The deficiencies with the strongest evidence for hair shedding are:
- Iron deficiency (ferritin)
- Vitamin D deficiency
- B12 deficiency (particularly in vegetarians and metformin users)
- Severe protein deficiency (rare in developed countries, common in restrictive dieting)
- Zinc deficiency (uncommon outside of specific medical conditions)
The deficiencies with weak or no evidence for hair shedding in well-nourished adults are biotin (deficiency is rare and supplementation does not help in non-deficient people), selenium, and various trace minerals marketed in hair vitamins. Our nutritional deficiencies guide covers the evidence in more depth, and the nutritional causes (covered above) child page covers the medical framework.
Stress
Stress is a real cause of hair loss, but the mechanism is more specific than the cultural shorthand suggests. Acute, severe stress (a major life event, serious illness, surgery, or trauma) can trigger telogen effluvium, with shedding appearing two to four months after the stressor and resolving within months once the stress resolves.
Chronic, low-level stress is not as well established as a hair-loss driver. The biology of chronic stress probably contributes to inflammatory and hormonal effects that can interact with pattern loss, but the evidence for chronic stress alone as a cause of progressive hair loss is weaker than the popular framing.
Stress does not, by itself, cause pattern hair loss. What it can do is unmask or accelerate the appearance of pattern loss in someone already developing it, because a wave of telogen shedding on top of slowly progressive pattern loss can reveal density changes that were not previously obvious. The stress causes child page covers the mechanism in detail.
Inflammatory and scalp conditions
Several scalp conditions can cause shedding through inflammation rather than through the hair cycle or hormones. Seborrheic dermatitis (the same condition that causes dandruff) produces a flaky, itchy scalp and can drive a mild inflammatory shedding. Folliculitis (inflammation of the follicles themselves) can produce focal shedding around inflamed areas. Psoriasis affecting the scalp can be associated with telogen effluvium in some cases.

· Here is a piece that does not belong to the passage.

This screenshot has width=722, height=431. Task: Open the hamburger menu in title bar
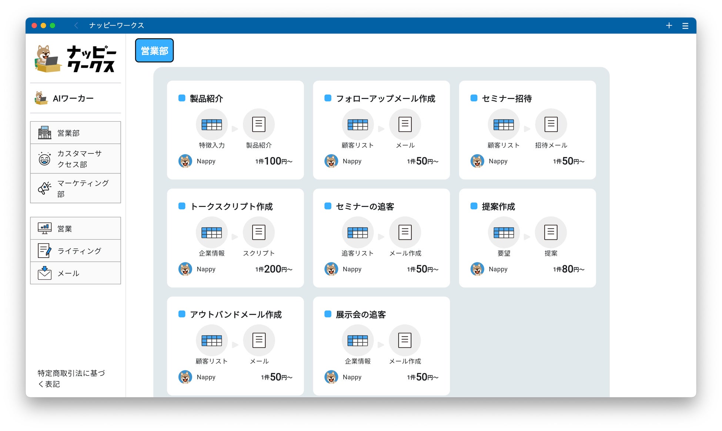685,26
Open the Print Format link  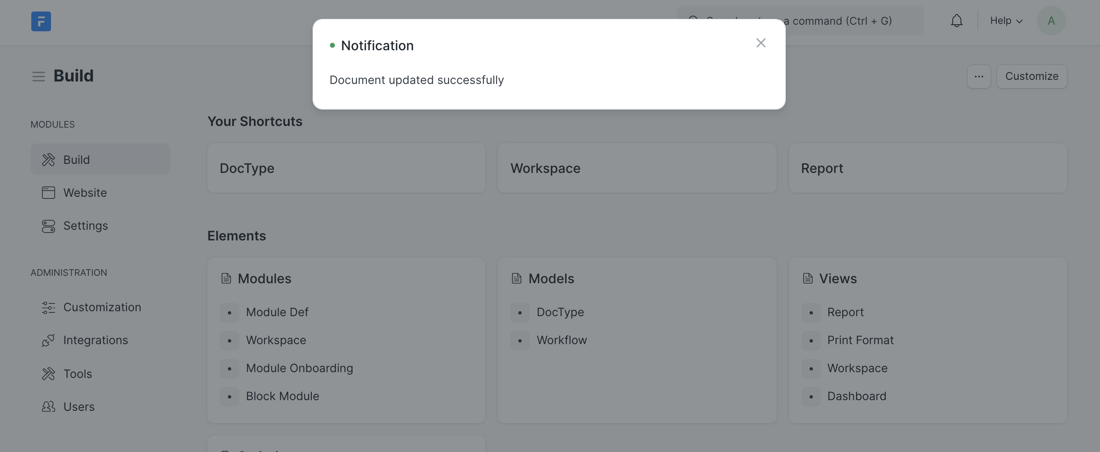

These are usually distinguishable from pattern hair loss by symptoms: pattern loss is asymptomatic, while inflammatory scalp conditions itch, burn, flake, or hurt. Our companion guides cover itchy scalp and hair loss and ketoconazole shampoo (the standard adjunctive treatment for seborrheic dermatitis-related shedding).
Mechanical and styling causes
Sustained mechanical pulling on the hair shaft produces traction alopecia, a form of hair loss caused by the tension itself rather than a biological process at the follicle. It is most commonly associated with tight braids, ponytails, weaves, and extensions worn for long periods. Early traction alopecia is reversible if the tension is removed; advanced traction alopecia can produce permanent loss as follicles scar.
Ordinary hat-wearing does not cause hair loss, despite the persistent folk theory. Our does wearing a hat cause hair loss guide covers the specific cases where headwear is actually implicated.
When the cause is unclear
A reasonable threshold for medical evaluation is when self-assessment cannot confidently distinguish between the categories above, or when shedding is severe, prolonged, or accompanied by other symptoms. A focused history, a scalp exam, and a small panel of blood tests can usually resolve the differential. A telehealth assessment with a U.S.-licensed physician is one efficient way to start. Curekey's hair assessment walks through that process, and the how it works page covers what the consultation looks like.
The actionable point across all of these categories is that pattern hair loss responds best to treatment started early, before substantial follicle miniaturization, and the other categories respond best to identifying and addressing their specific trigger. The single biggest mistake in hair loss is not the choice of treatment; it is treating the wrong cause.